◆ **Excerpted passage**
══════
Pregnancy is such an exciting time! Among all the considerations, going to the dentist may not be high on an expectant mother’s list. But it should be.
Good dental habits not only help you prevent problems during your pregnancy – they can also affect the health of your unborn child.
Read on for important dental health tips from First Impressions Pediatric Dentistry & Orthodontics that will benefit both of you.
What you eat during the nine months of pregnancy affects the development of your unborn child – including their teeth. Your baby’s teeth begin to develop between the third and sixth month of pregnancy, says Dr. Tom Turner, managing partner and pediatric dentist with First Impressions. It is especially important to receive sufficient amounts of calcium, phosphorous, and Vitamins A, C, and D, says Tom Turner, managing partner and pediatric dentist with First Impressions.
Continue to see your dentist regularly for oral exams and professional teeth cleaning. Be sure to inform your dentist that you are pregnant (or are planning to become pregnant soon).
During pregnancy, your body’s hormone levels rise considerably. This may result in red, puffy, or tender gums that tend to bleed when you brush your teeth. Be sure to contact your dentist if you are concerned. S/he may recommend more frequent cleanings during your second trimester or early third trimester to help you avoid problems.
══════
◆ **Apply what you read**
[1] How would you translate this sentence from the pregnancy dental care article into Spanish: "Continue to see your dentist regularly for oral exams and professional teeth cleaning."
[2] Could you continue the pregnancy dental care article, picking up after its last sentence?

◆ **Given information**
══════
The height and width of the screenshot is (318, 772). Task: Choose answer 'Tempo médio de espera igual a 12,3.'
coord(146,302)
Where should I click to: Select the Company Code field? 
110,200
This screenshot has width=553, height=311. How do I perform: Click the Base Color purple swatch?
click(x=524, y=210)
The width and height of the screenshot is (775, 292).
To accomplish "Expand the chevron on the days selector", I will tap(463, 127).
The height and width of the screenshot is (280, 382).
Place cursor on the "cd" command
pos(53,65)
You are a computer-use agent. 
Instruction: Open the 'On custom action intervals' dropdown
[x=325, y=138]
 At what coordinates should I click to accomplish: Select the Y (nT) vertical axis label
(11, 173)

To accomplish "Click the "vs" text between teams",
══════
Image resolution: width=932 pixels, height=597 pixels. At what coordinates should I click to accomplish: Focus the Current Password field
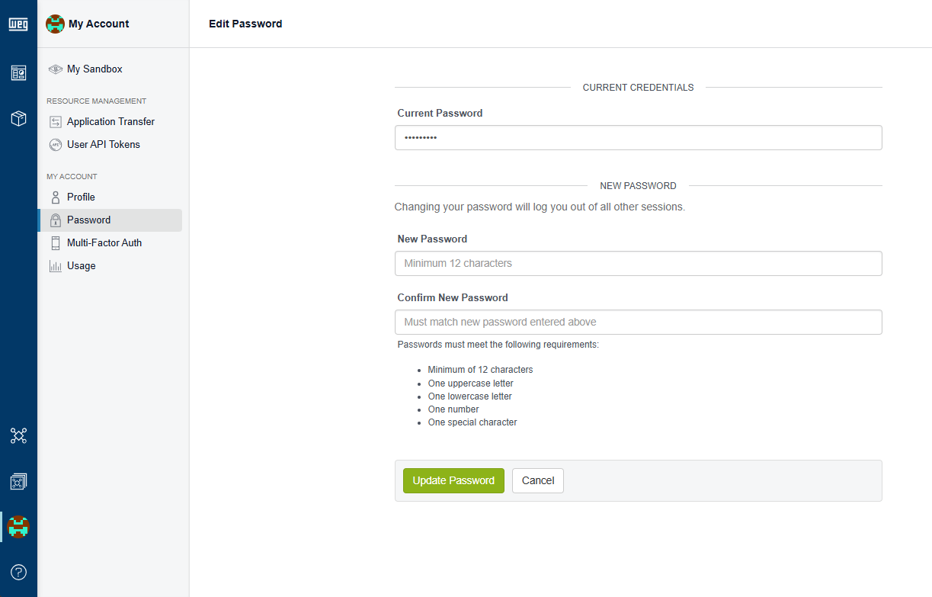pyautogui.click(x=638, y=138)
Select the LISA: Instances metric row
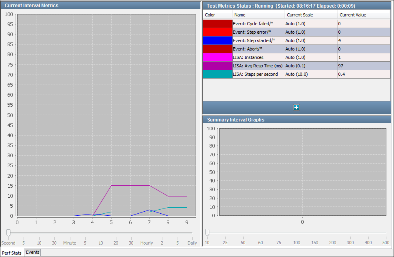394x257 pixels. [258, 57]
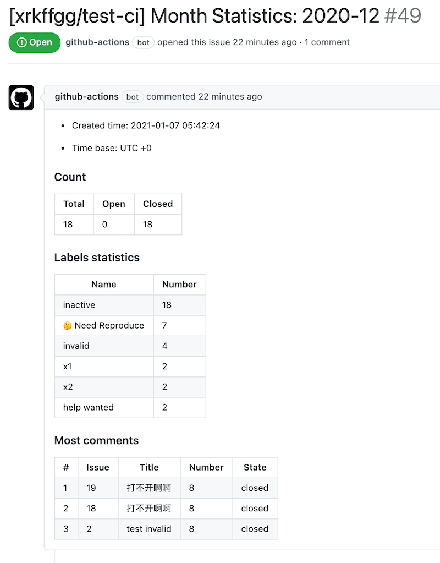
══════
◆ **Task-by-task results**
[1] Siga visitando a su dentista con regularidad para exámenes bucales y limpiezas dentales profesionales.

[2]
After baby arrives, oral health care may once again not be top of mind. But as you get accustomed to numerous feedings, changings, and attempts at catching naptime (!), try to include wiping baby’s gums into your routine. “A damp washcloth or wet piece of soft gauze will wipe away any sugars left behind after each feeding,” explains Dr. Joe Jackson, pediatric dentist at First Impressions.
Your baby’s first set of teeth – the primary or “baby” teeth – will begin to erupt about six months after birth. Unfortunately, these little pearly whites are susceptible to decay as soon as they appear in the mouth. Schedule your child’s first pediatric dentist appointment after the first tooth pokes through (and no later than the child’s first birthday). Studies show that children who visit a dentist by age one have 3.5 fewer cavities.
Moreover, strong, healthy primary teeth help your child to chew food, learn to speak clearly, and give your child’s face it’s shape and form.
Consider your child’s first dentist appointment a “well-baby check-up” for their teeth! “The appointment will include a cleaning while your child is in your lap,” explains Dr. Meghan Nation, pediatric dentist at First Impressions. She continues, “A pediatric dentist will examine your child’s teeth and you will discuss feeding habits, care of teeth, and any concerns you may have.”
In addition to the valuable conversation regarding diet, habits, and prevention of decay, early dental appointments also help establish a positive relationship between your child and their dentist! This rapport may set the stage for a lifetime of good dental habits!